かくて如来は天魔の願いのとおり、その三月後に涅槃に入られる こととなりました。つまり、限りなき寿命をお捨てになられ、 神通力により三月の命とされたのです。そのとき、六種類の地震が起きました[a09]。 太陽も輝きを失い、風雨もいつもと違います。 天龍八部衆たちは皆恐怖し、仏のもと、その上空に詰めかけます。

 そのとき。尊者阿難はこの様子に気づき、驚いて身の毛がよだちました。 仏のもとに駆けつけ、仏に申し上げます。「いったい何が起こったのでしょうか」と。 仏は阿難にお告げです。

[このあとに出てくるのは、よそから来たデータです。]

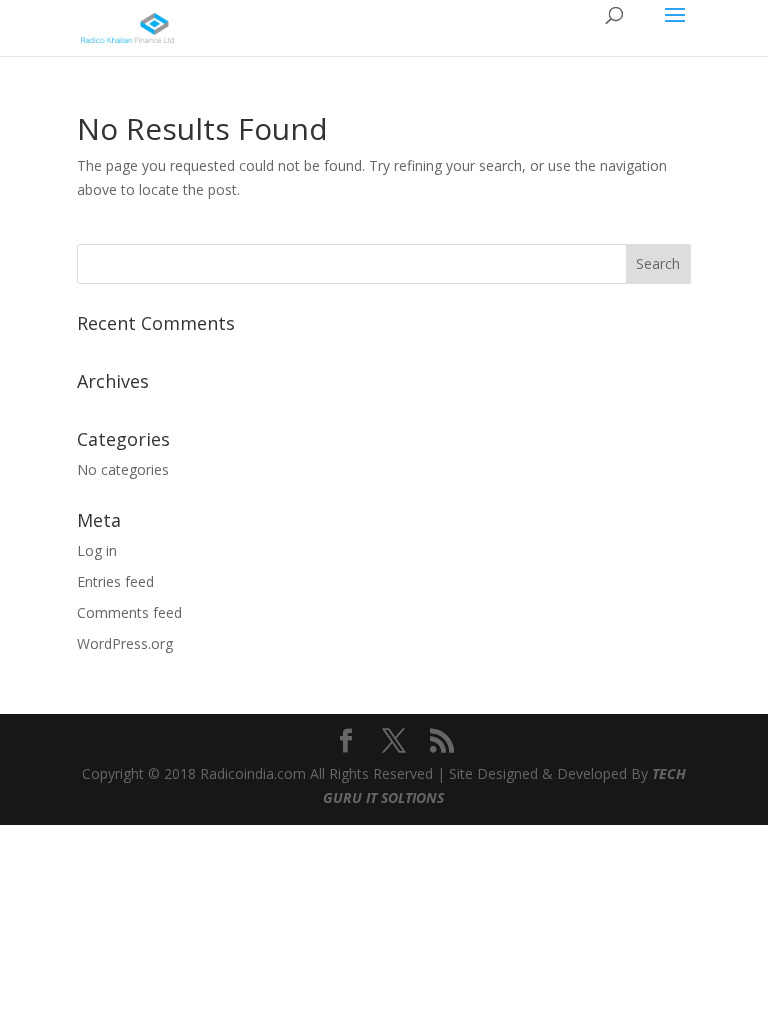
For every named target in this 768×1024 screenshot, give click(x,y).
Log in (97, 550)
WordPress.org (125, 643)
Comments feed (129, 612)
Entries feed (115, 581)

「悪魔波旬がここに来て、私に涅槃して欲しいと 言ってきたのだ。私はそれを聞き届け、寿命を捨てた[a13]。 神通力にて三月の命とした」と。阿難は申します。「世尊はいつも仰せでした。 四神足を身につけた者の寿命は一劫となり、その劫が終わるまでこの世にいることができる、 そのあたりのことは意のままである、と。どうして如来は寿命を縮められたのですか」と。

 如来は阿難にお答えです[a17]。 「さっき私はおまえに同じことを言ったぞ。しかし悪魔がその言葉をかき消したため、 おまえは気づかなかったのだ。すでに話はついた。寿命はなくなる。 阿難。覚えておくがよい。一切諸行法はすべて かように常ならぬことを」と。 阿難は仏のこの言葉を耳にして、迷悶懊惱して自制できなくなります。 悲號啼泣して深く後悔し自責するのでした[a21]。

 世尊は阿難とともに諸国の村落をを遊行され、教えを説き広げられ、 数えきれないほどの人たちを教化されました。 やがて鳩尸那竭國の力士族たちの地に到着されました。 熈*連河のすぐ近くの、娑羅雙樹の間で、阿難に仰せです。 「寝床の用意をたのむ。頭は北にする。身体がものすごく痛む。 この中夜に、涅槃することとなろう」と。 阿難は指示どおりに寝床の準備をしました。 仏は、右の脇腹を地面につけて横になられました[a27]。 仏が臥せられるのを目にした阿難は 仏の背後に隠れ、 悲しみを自制できずに涙を流し、悩み苦しみます。 世尊は比丘たちに、阿難がどこにいるのかと尋ねられます。 比丘たちは答えます。「仏のすぐ背後で、泣き苦しんでいます」と[1011b01]。

 如来は、大慈悲により梵音にて阿難に仰せです。 「もう嬰児のように泣くのは止めよ。何故ならば。生死は すべての者の定めだから。 ひたすら諸法の思惟に専念するのだ。 汝は、ずっと昔から私に付き添っていたが、身口意の行いのすべてが善良であり、 ほんの少しの過失さえも見ることがなかった。今からは ひたすら解脱を求めて励めよ。 悲しみを我慢し捨て去り、辛い悩みを無くすのだ」と[b06]。